ウイスキーは飲むものですが、「食べるウイスキー」の世界も豊かです。ウイスキーボンボン、ウイスキー入りのケーキやチョコ、菓子への応用——ウイスキーの香りを菓子に閉じ込める文化は古くからあります。飲めない人も楽しめる、食べるウイスキーの意外な奥深さを解説します。
01 ウイスキーボンボンという古典
「食べるウイスキー」の代表が、ウイスキーボンボンです。糖の殻の中にウイスキーを閉じ込めたチョコ菓子で、噛むと中からウイスキーがとろりと流れ出す。子供の頃に(大人用と知らず)食べた記憶がある人もいるでしょう。
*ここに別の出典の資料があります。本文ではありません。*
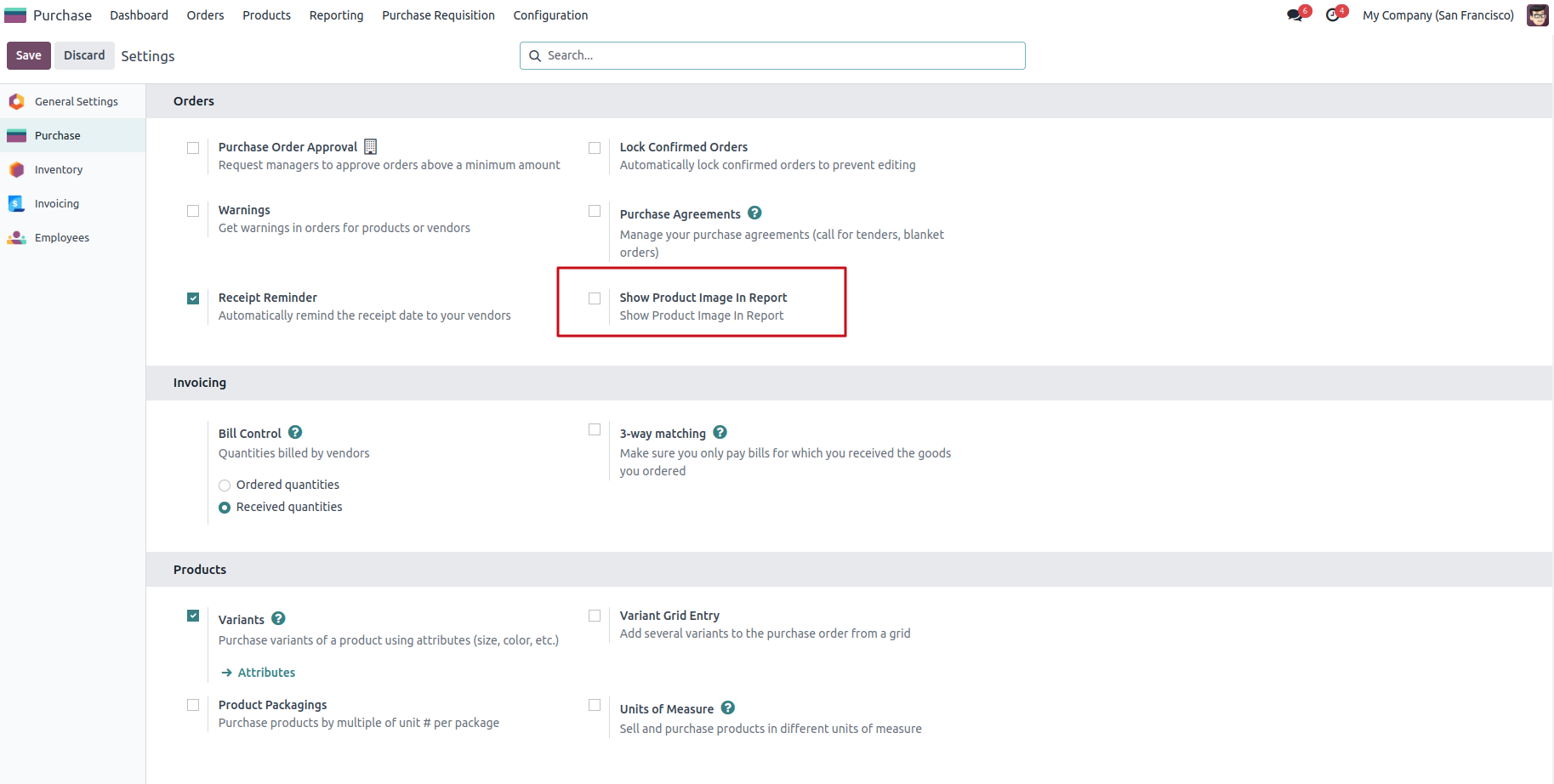Enable Show Product Image In Report
Image resolution: width=1554 pixels, height=784 pixels.
point(595,298)
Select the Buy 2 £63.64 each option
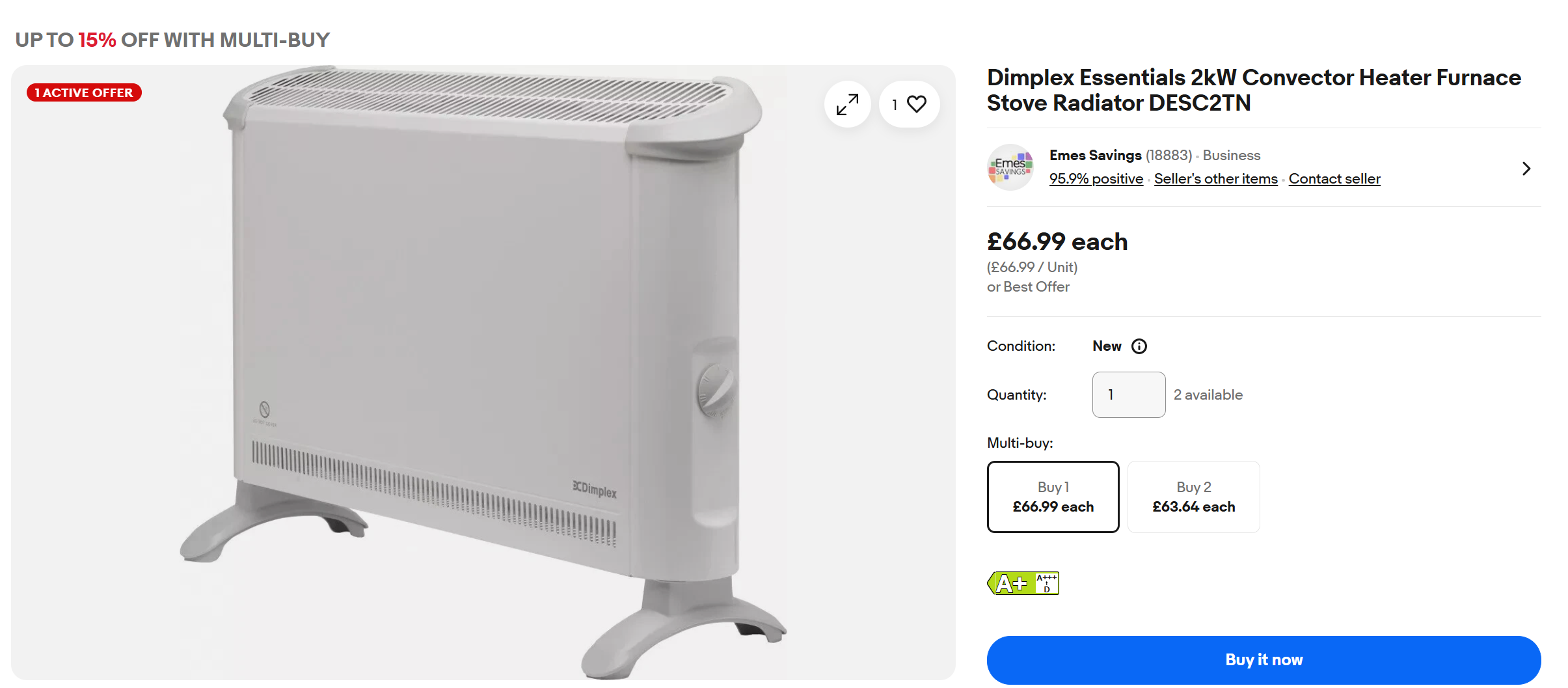Screen dimensions: 1568x688 [1194, 497]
この菓子の技術は精巧で、糖の結晶の殻でアルコールを保持する——菓子職人の技の結晶です。ウイスキーの香りを菓子で楽しむ入門編として、また懐かしい味として、今も愛されています。ただしアルコールを含むので、子供や運転前は避けるべき——立派に「酒」であることは忘れずに。
02 デザートとしての展開
さらに広げれば、ウイスキーを使ったデザートは無限です。ウイスキーゼリー、ウイスキーアイス、パフェのソースに、あるいはバニラアイスにウイスキーをかける「アフォガート」的な楽しみ(次記事で詳説)。ウイスキーの香ばしさと甘みは、乳製品や果物と好相性。飲むのは苦手でも、デザートなら楽しめる、という人も多い。そして、こうした「食べるウイスキー」は、ウイスキーへの入口にもなる——菓子で香りに親しんでから、飲むウイスキーへ、という道もある。ウイスキーの香りは、グラスの外でも活躍するのです。
03 食べて楽しむ
「食べるウイスキー」は、この趣味の裾野を広げてくれます。飲めない日、飲めない人、飲む前の楽しみとして——菓子やデザートでウイスキーの香りを味わう。市販のウイスキーボンボンやウイスキー入りチョコから始めて、慣れたら自分でケーキやデザートに使ってみる。余ったウイスキーの活用法(次記事の料理酒的な使い方にも通じる)としても優秀。ウイスキーは飲むだけのものと決めつけず、食べる楽しみも探求すると、この琥珀色の香りとの付き合い方が、もっと自由で豊かになります。甘いもの好きにこそ、試してほしい世界です。